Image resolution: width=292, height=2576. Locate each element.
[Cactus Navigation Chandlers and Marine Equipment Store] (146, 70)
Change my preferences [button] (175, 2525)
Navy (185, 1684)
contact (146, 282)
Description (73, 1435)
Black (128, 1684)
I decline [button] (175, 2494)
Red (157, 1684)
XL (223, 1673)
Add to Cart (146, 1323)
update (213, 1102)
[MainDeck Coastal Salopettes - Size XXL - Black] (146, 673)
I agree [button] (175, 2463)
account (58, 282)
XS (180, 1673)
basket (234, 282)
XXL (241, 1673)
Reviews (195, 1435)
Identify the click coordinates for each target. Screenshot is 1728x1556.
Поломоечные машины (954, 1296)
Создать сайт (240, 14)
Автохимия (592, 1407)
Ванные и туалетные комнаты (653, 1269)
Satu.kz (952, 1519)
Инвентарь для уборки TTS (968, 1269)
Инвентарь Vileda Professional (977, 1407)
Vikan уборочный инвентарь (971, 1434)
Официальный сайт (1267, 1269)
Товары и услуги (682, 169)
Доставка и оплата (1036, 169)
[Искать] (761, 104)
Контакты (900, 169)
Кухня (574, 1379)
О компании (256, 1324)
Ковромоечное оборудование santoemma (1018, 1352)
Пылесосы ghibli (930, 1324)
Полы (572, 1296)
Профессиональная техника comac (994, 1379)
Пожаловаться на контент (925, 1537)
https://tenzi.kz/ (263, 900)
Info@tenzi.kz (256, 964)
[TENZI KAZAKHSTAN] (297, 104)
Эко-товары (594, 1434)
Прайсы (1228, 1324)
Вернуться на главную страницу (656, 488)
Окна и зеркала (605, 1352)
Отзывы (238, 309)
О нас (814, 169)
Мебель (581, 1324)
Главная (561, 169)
────────────────
Task brief:
Repeat the listing above word for word, with no line missing.

Exercise result:
Image resolution: width=292, height=2576. Locate each element.
[Cactus Navigation Chandlers and Marine Equipment Store] (146, 70)
Change my preferences [button] (175, 2525)
Navy (185, 1684)
contact (146, 282)
Description (73, 1435)
Black (128, 1684)
I decline [button] (175, 2494)
Red (157, 1684)
XL (223, 1673)
Add to Cart (146, 1323)
update (213, 1102)
[MainDeck Coastal Salopettes - Size XXL - Black] (146, 673)
I agree [button] (175, 2463)
account (58, 282)
XS (180, 1673)
basket (234, 282)
XXL (241, 1673)
Reviews (195, 1435)
Identify the click coordinates for each target. Screenshot is 1728x1556.
Поломоечные машины (954, 1296)
Создать сайт (240, 14)
Автохимия (592, 1407)
Ванные и туалетные комнаты (653, 1269)
Satu.kz (952, 1519)
Инвентарь для уборки TTS (968, 1269)
Инвентарь Vileda Professional (977, 1407)
Vikan уборочный инвентарь (971, 1434)
Официальный сайт (1267, 1269)
Товары и услуги (682, 169)
Доставка и оплата (1036, 169)
[Искать] (761, 104)
Контакты (900, 169)
Кухня (574, 1379)
О компании (256, 1324)
Ковромоечное оборудование santoemma (1018, 1352)
Пылесосы ghibli (930, 1324)
Полы (572, 1296)
Профессиональная техника comac (994, 1379)
Пожаловаться на контент (925, 1537)
https://tenzi.kz/ (263, 900)
Info@tenzi.kz (256, 964)
[TENZI KAZAKHSTAN] (297, 104)
Эко-товары (594, 1434)
Прайсы (1228, 1324)
Вернуться на главную страницу (656, 488)
Окна и зеркала (605, 1352)
Отзывы (238, 309)
О нас (814, 169)
Мебель (581, 1324)
Главная (561, 169)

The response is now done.